(Dataset entries)
____
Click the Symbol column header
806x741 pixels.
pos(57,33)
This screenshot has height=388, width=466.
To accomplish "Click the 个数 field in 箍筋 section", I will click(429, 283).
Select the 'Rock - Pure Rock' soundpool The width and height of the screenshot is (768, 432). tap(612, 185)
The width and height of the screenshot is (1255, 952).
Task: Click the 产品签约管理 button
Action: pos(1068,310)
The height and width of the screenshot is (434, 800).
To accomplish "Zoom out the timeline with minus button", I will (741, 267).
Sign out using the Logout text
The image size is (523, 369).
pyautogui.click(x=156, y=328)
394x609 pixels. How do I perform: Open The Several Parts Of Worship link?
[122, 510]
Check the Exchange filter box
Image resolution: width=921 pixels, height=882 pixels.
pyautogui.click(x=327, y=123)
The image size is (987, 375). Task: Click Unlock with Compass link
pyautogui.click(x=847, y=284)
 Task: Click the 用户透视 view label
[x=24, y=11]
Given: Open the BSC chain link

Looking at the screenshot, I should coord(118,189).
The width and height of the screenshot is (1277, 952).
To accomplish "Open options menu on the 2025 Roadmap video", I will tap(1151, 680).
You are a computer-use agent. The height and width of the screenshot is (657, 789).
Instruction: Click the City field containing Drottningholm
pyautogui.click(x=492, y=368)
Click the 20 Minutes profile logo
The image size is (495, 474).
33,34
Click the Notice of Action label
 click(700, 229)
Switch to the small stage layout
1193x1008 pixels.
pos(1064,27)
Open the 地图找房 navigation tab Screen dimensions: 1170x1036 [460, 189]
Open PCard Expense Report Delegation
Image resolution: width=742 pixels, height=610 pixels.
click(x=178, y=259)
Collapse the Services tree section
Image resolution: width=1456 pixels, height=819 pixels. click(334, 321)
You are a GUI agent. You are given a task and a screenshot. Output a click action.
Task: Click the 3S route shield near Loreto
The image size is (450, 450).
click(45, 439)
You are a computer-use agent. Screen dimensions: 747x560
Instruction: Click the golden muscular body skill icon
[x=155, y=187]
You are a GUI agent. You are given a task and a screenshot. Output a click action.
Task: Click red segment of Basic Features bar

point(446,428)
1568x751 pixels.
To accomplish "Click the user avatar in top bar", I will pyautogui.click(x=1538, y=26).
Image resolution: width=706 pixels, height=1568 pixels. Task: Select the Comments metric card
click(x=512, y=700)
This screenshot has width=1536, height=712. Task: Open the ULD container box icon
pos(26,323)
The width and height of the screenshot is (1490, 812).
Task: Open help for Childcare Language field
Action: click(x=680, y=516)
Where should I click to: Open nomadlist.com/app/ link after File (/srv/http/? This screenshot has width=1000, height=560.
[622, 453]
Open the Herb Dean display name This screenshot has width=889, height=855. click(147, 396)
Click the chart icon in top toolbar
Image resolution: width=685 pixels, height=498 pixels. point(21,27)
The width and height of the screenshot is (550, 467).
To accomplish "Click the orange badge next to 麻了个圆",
____
— Exercise directions —
Update the listing above, replacing every occurrence of "To accomplish" with "To complete" throughout all records and leaving everything else unchanged.

— Final result —
Click the Symbol column header
806x741 pixels.
pos(57,33)
This screenshot has height=388, width=466.
To complete "Click the 个数 field in 箍筋 section", I will click(429, 283).
Select the 'Rock - Pure Rock' soundpool The width and height of the screenshot is (768, 432). tap(612, 185)
The width and height of the screenshot is (1255, 952).
Task: Click the 产品签约管理 button
Action: pos(1068,310)
The height and width of the screenshot is (434, 800).
To complete "Zoom out the timeline with minus button", I will (741, 267).
Sign out using the Logout text
The image size is (523, 369).
pyautogui.click(x=156, y=328)
394x609 pixels. How do I perform: Open The Several Parts Of Worship link?
[122, 510]
Check the Exchange filter box
Image resolution: width=921 pixels, height=882 pixels.
pyautogui.click(x=327, y=123)
The image size is (987, 375). Task: Click Unlock with Compass link
pyautogui.click(x=847, y=284)
 Task: Click the 用户透视 view label
[x=24, y=11]
Given: Open the BSC chain link

Looking at the screenshot, I should coord(118,189).
The width and height of the screenshot is (1277, 952).
To complete "Open options menu on the 2025 Roadmap video", I will tap(1151, 680).
You are a computer-use agent. The height and width of the screenshot is (657, 789).
Instruction: Click the City field containing Drottningholm
pyautogui.click(x=492, y=368)
Click the 20 Minutes profile logo
The image size is (495, 474).
33,34
Click the Notice of Action label
 click(700, 229)
Switch to the small stage layout
1193x1008 pixels.
pos(1064,27)
Open the 地图找房 navigation tab Screen dimensions: 1170x1036 [460, 189]
Open PCard Expense Report Delegation
Image resolution: width=742 pixels, height=610 pixels.
click(x=178, y=259)
Collapse the Services tree section
Image resolution: width=1456 pixels, height=819 pixels. click(334, 321)
You are a GUI agent. You are given a task and a screenshot. Output a click action.
Task: Click the 3S route shield near Loreto
The image size is (450, 450).
click(45, 439)
You are a computer-use agent. Screen dimensions: 747x560
Instruction: Click the golden muscular body skill icon
[x=155, y=187]
You are a GUI agent. You are given a task and a screenshot. Output a click action.
Task: Click red segment of Basic Features bar

point(446,428)
1568x751 pixels.
To complete "Click the user avatar in top bar", I will pyautogui.click(x=1538, y=26).
Image resolution: width=706 pixels, height=1568 pixels. Task: Select the Comments metric card
click(x=512, y=700)
This screenshot has width=1536, height=712. Task: Open the ULD container box icon
pos(26,323)
The width and height of the screenshot is (1490, 812).
Task: Open help for Childcare Language field
Action: click(x=680, y=516)
Where should I click to: Open nomadlist.com/app/ link after File (/srv/http/? This screenshot has width=1000, height=560.
[622, 453]
Open the Herb Dean display name This screenshot has width=889, height=855. click(147, 396)
Click the chart icon in top toolbar
Image resolution: width=685 pixels, height=498 pixels. point(21,27)
The width and height of the screenshot is (550, 467).
To complete "Click the orange badge next to 麻了个圆",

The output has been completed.